O coronel Bitônio, que havia acabado de conhecer o sujeito naquela tarde, não contou duas vezes.
Correu na cabine, pegou um terçado e voou na direção de Jander, completamente transtornado:
– Me devolve meu rádio, seu desgraçado, ou eu te parto no meio!...
Num ato reflexo, Jander pulou da mesa, deu dois passos pra trás e voou de costas por cima da amurada do tombadilho, caindo n’água de roupa e tudo, onde começou a nadar feito um desesperado em direção à praia.
Nem o César Cielo seria capaz de acompanhar suas braçadas vigorosas.
Carlos Paulain era o único que mantinha o sangue-frio e tentava colocar ordem na casa.
O coronel Sidônio, totalmente ensandecido, já estava colocando dois cartuchos numa espingarda doze, papo-amarelo, para ver se acertava nas costas do fugitivo antes de ele alcançar o barranco, quando o compositor segurou no cano da arma e implorou:
– Seu Sidônio, tenha calma, não vá me fazer uma besteira!...
Alcir puxou o inquilino pelo braço e deu o maior esporro:
– Num te mete, Carlinhos, num te mete! Num protege o ladrão! Num protege o ladrão!...
Felizmente, Jander Santos conseguiu escafeder-se em direção à cidade, antes dos tiros serem disparados.
Dentro do barco, depois de alguns minutos, os ânimos finalmente serenaram.
O coronel é que continuava inconsolável:
– Porra, meu rádio, Alcir, meu rádio! Tava bem ali e eu inda punhei ele dentro da caixa! Tava novo, novo, novo, Alcir, porra, meu rádio!...

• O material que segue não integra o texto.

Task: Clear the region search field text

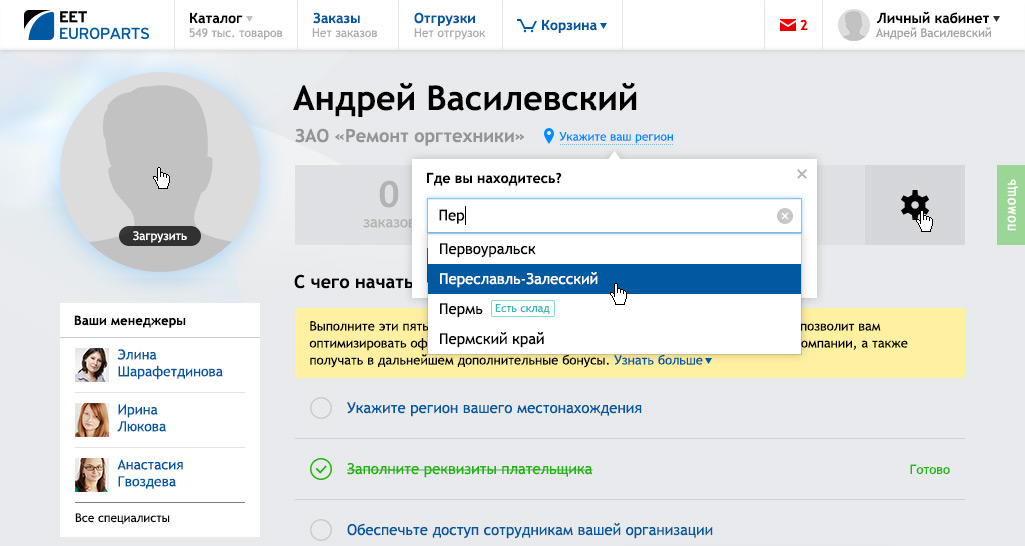Action: coord(785,215)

Nisso, um moleque, remando uma canoa, encostou ao lado do barco e começou a gritar pelo nome do comerciante.
Quando Alcir meteu a cara na amurada, o moleque perguntou:
– Êi, seu Alcir, não é esse rádio que vocês estão procurando?...
E exibiu uma caixa contendo um pequeno rádio a pilha.
O coronel Sidônio quase desmaiou de emoção.
Na verdade, a ventania havia derrubado o rádio dentro d’água, mas o estojo protetor de isopor o impediu de afundar e a caixinha ficou flutuando no entorno da embarcação até o moleque resgatá-la.
Quando o coronel começou a retirar os cartuchos da espingarda, Alcir caiu na real:
– Puta merda, puta merda! Eu ofendi o Jander, Carlinhos, eu ofendi o Jander! – desculpou-se. “Manda chamar o Jander agora mesmo, pra mim pedir desculpa, que quase que ele pega uma terçadada e uma carga de chumbo por minha causa...”.
Mas o ex-secretário municipal Jander Santos, àquela altura do campeonato, já estava num barco de linha com destino a Parintins, desejando que o coronel, seu compadre e o compositor ardessem pelo resto da vida no quinto dos infernos.